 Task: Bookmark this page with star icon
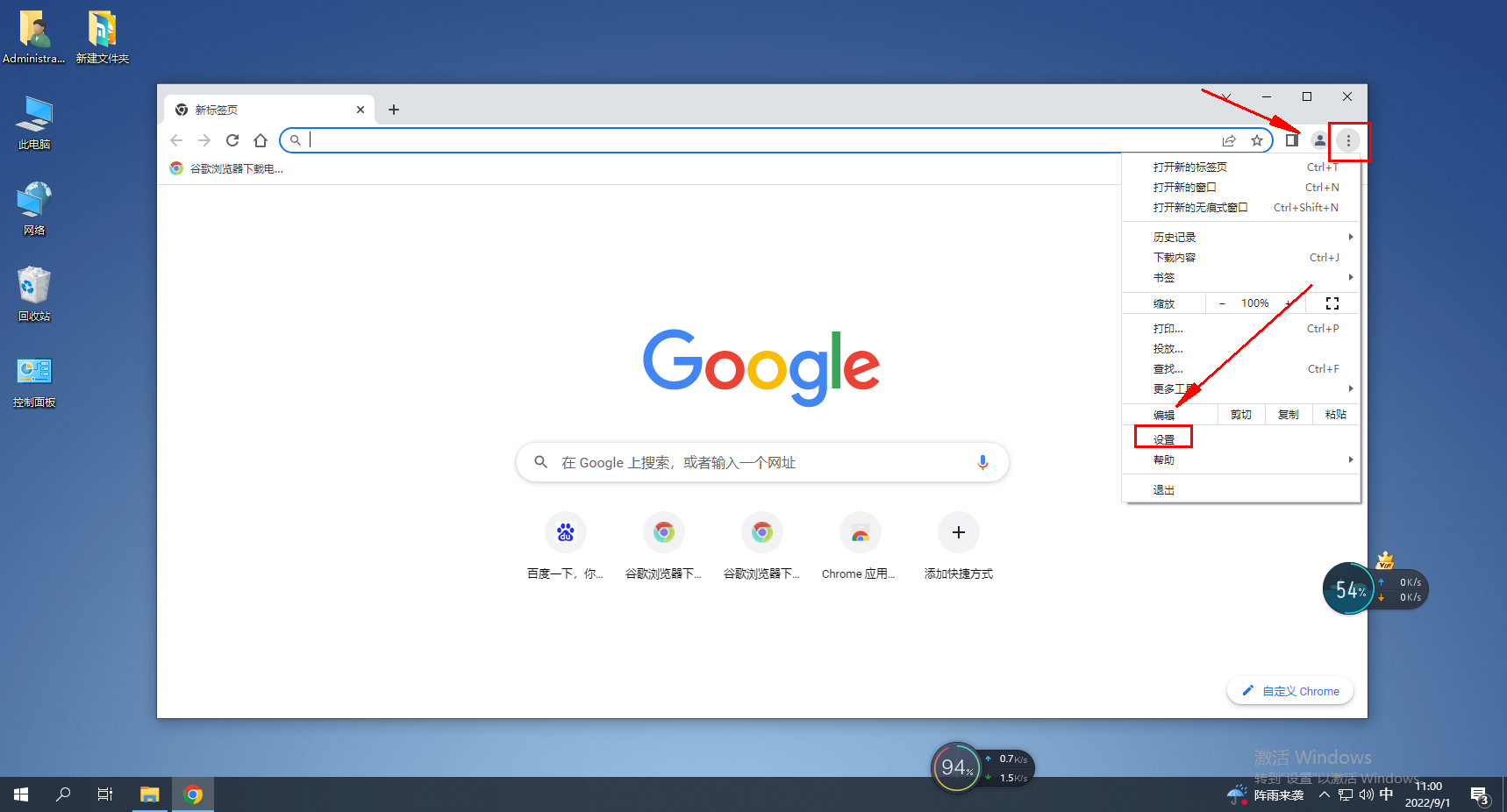[x=1257, y=140]
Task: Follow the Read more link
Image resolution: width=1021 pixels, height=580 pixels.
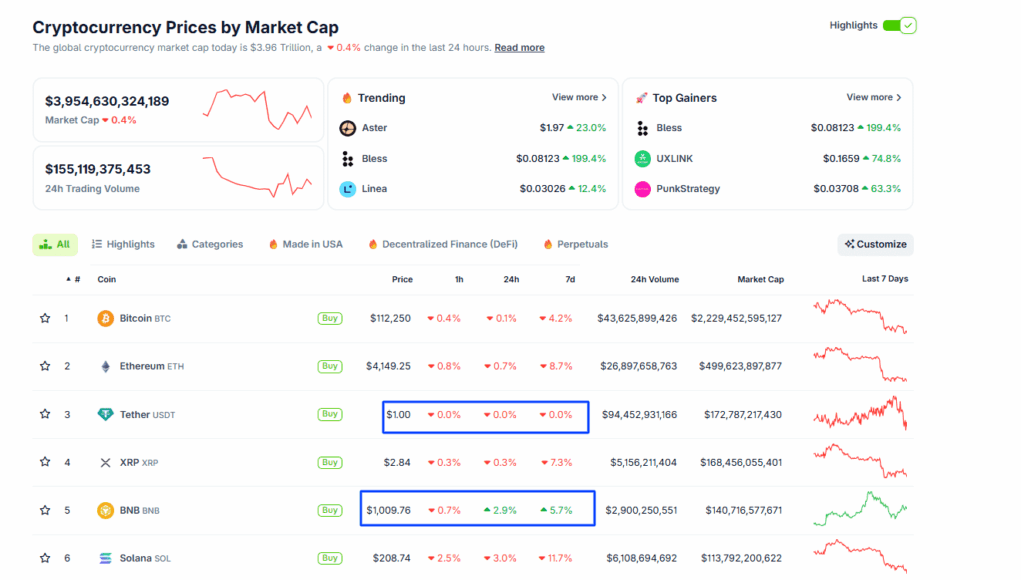Action: point(519,48)
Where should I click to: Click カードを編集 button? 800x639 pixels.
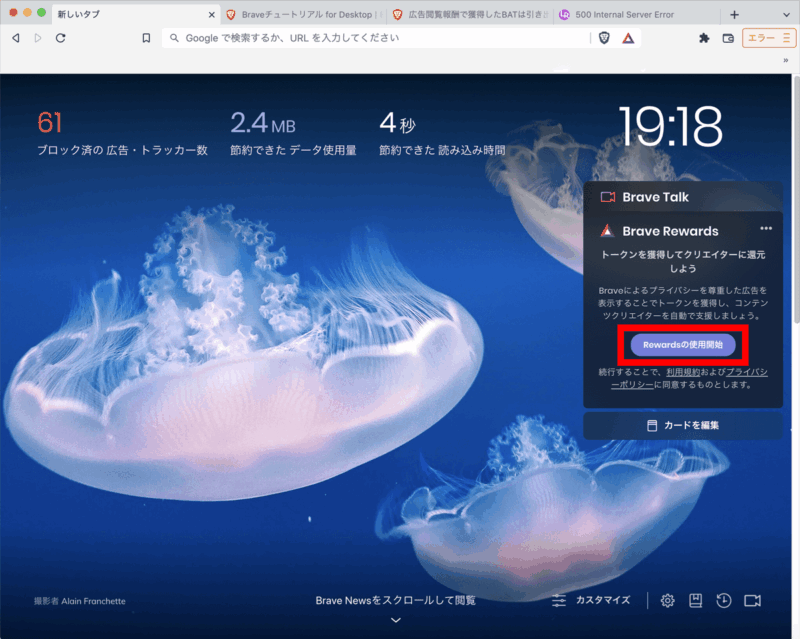(x=683, y=425)
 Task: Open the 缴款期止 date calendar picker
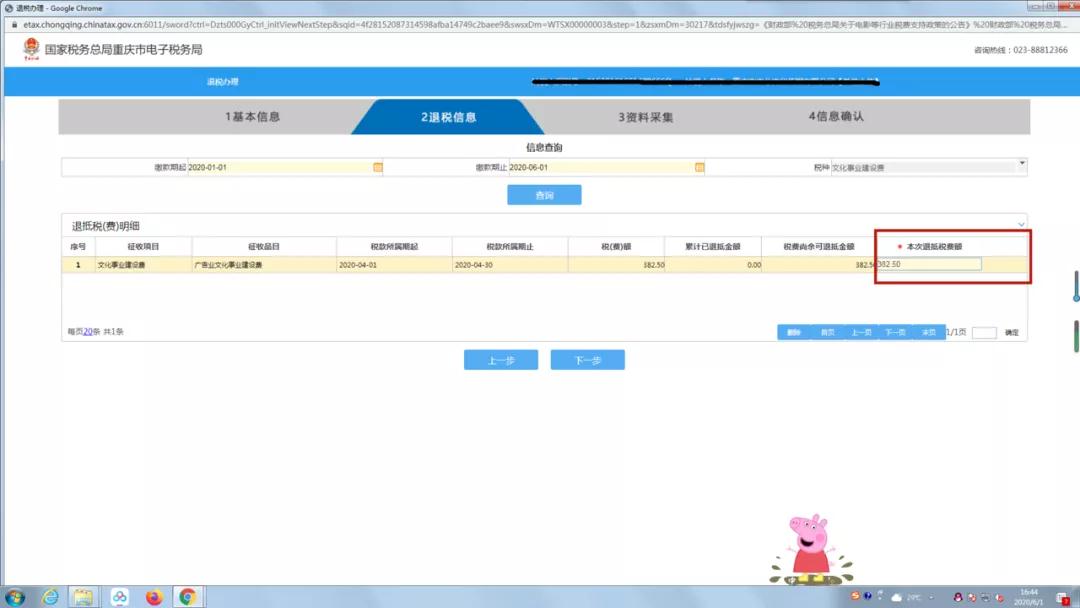coord(698,168)
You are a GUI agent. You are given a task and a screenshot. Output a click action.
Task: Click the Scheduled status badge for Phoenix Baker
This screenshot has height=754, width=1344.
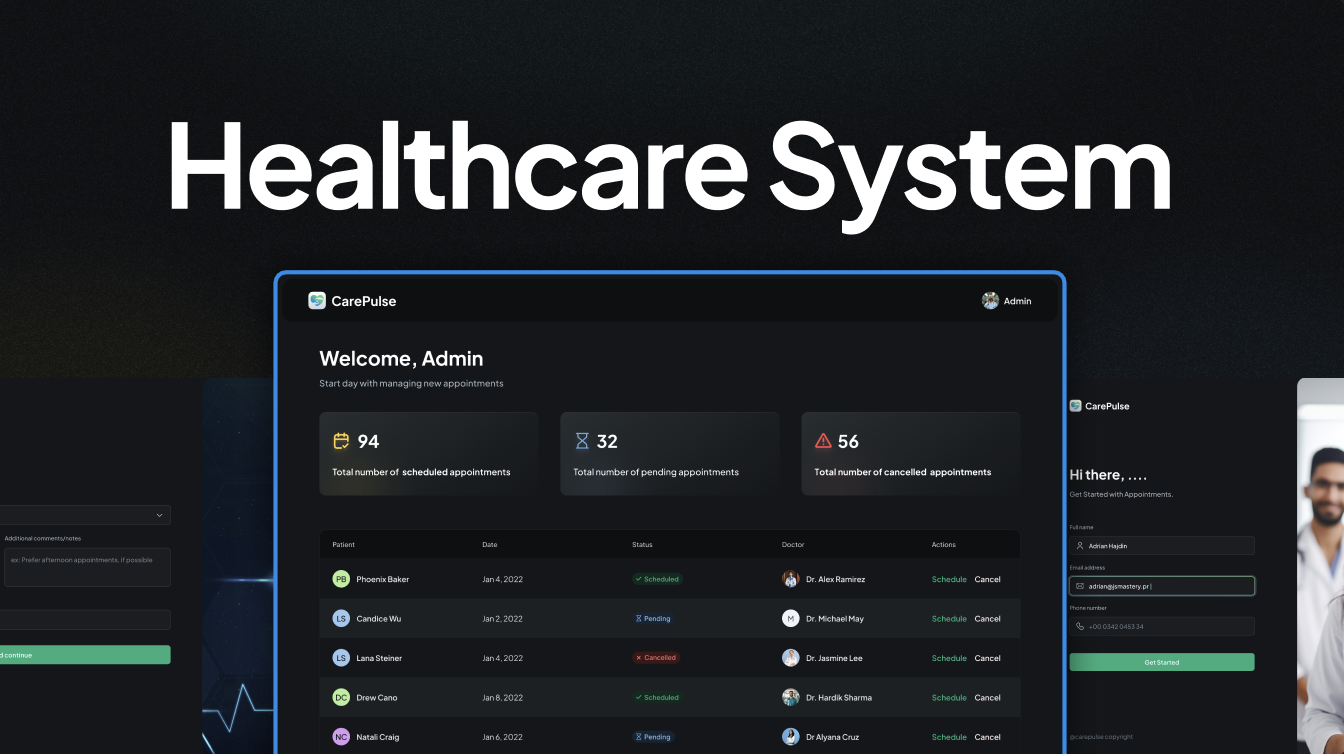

☆ ☆ ☆

§ About this task: Reproduce exactly, and only, the lines from the opening line of the listing above through the line holding "You are a GUI", minus the pictures.

§ Your solution:
 Task: Bookmark this page with star icon
[x=1257, y=140]
Task: Follow the Read more link
Image resolution: width=1021 pixels, height=580 pixels.
Action: point(519,48)
Where should I click to: Click カードを編集 button? 800x639 pixels.
(x=683, y=425)
 Task: Open the 缴款期止 date calendar picker
coord(698,168)
You are a GUI agent. You are given a task and a screenshot. Output a click action.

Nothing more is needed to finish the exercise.